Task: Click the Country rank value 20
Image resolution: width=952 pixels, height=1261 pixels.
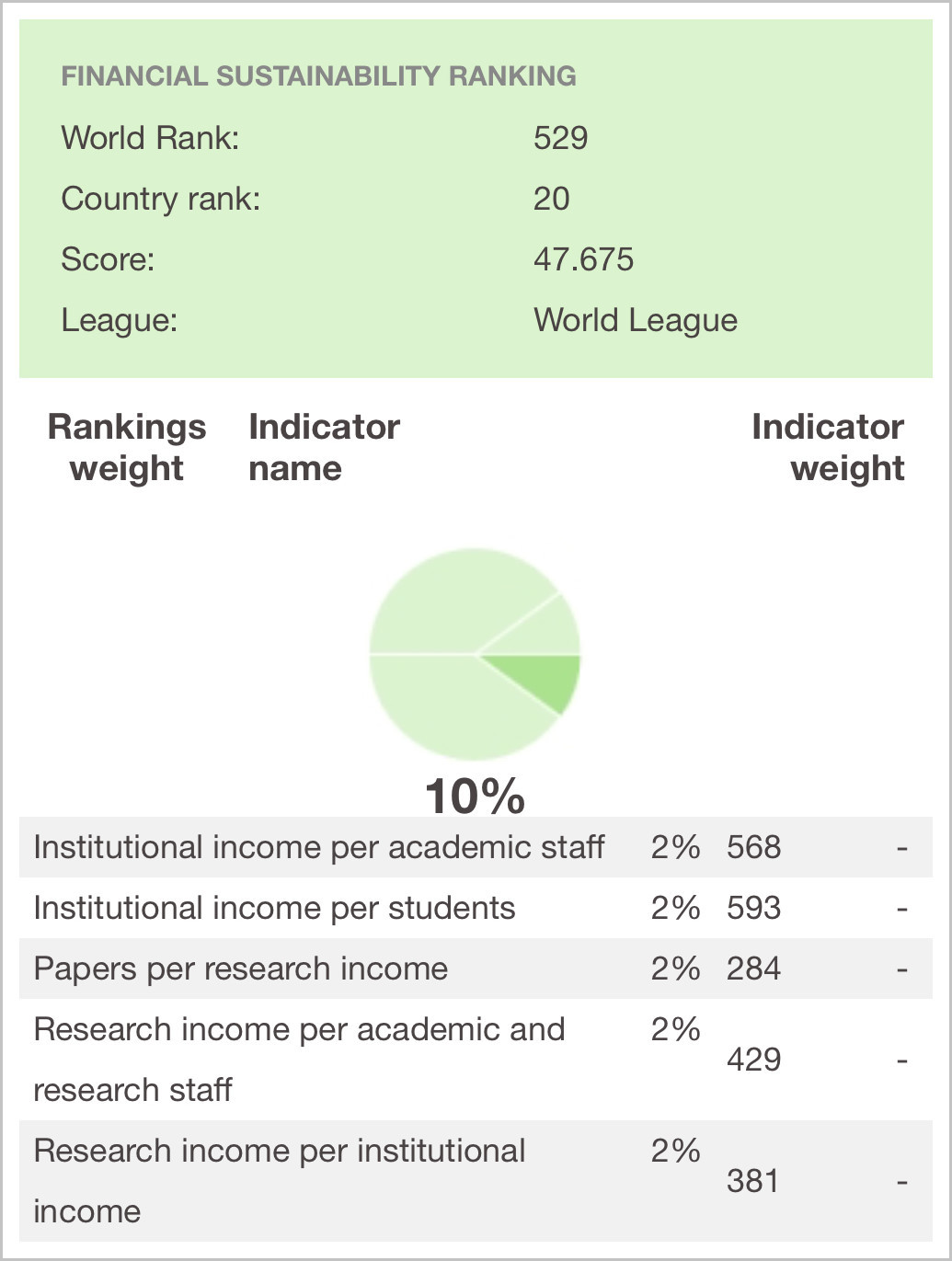Action: [x=551, y=199]
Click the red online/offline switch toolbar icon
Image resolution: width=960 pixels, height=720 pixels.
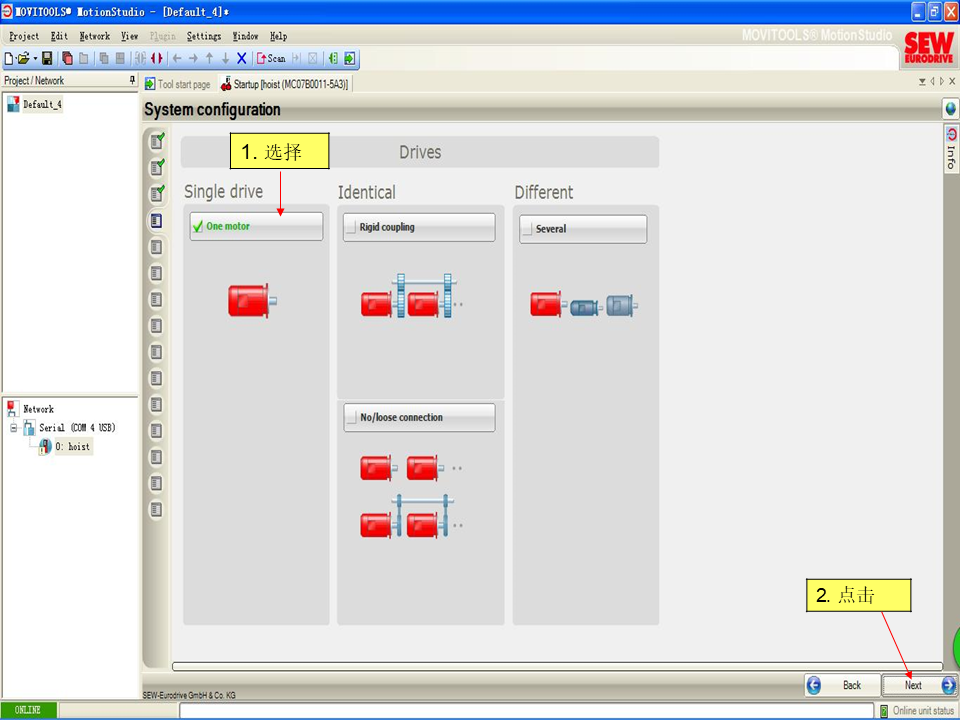[157, 59]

_Exercise brief_
In this exercise, set down all of the data exactly, without the pictures.

_Finished task_
Task: Click the Country rank value 20
Image resolution: width=952 pixels, height=1261 pixels.
Action: [x=551, y=199]
Click the red online/offline switch toolbar icon
Image resolution: width=960 pixels, height=720 pixels.
[157, 59]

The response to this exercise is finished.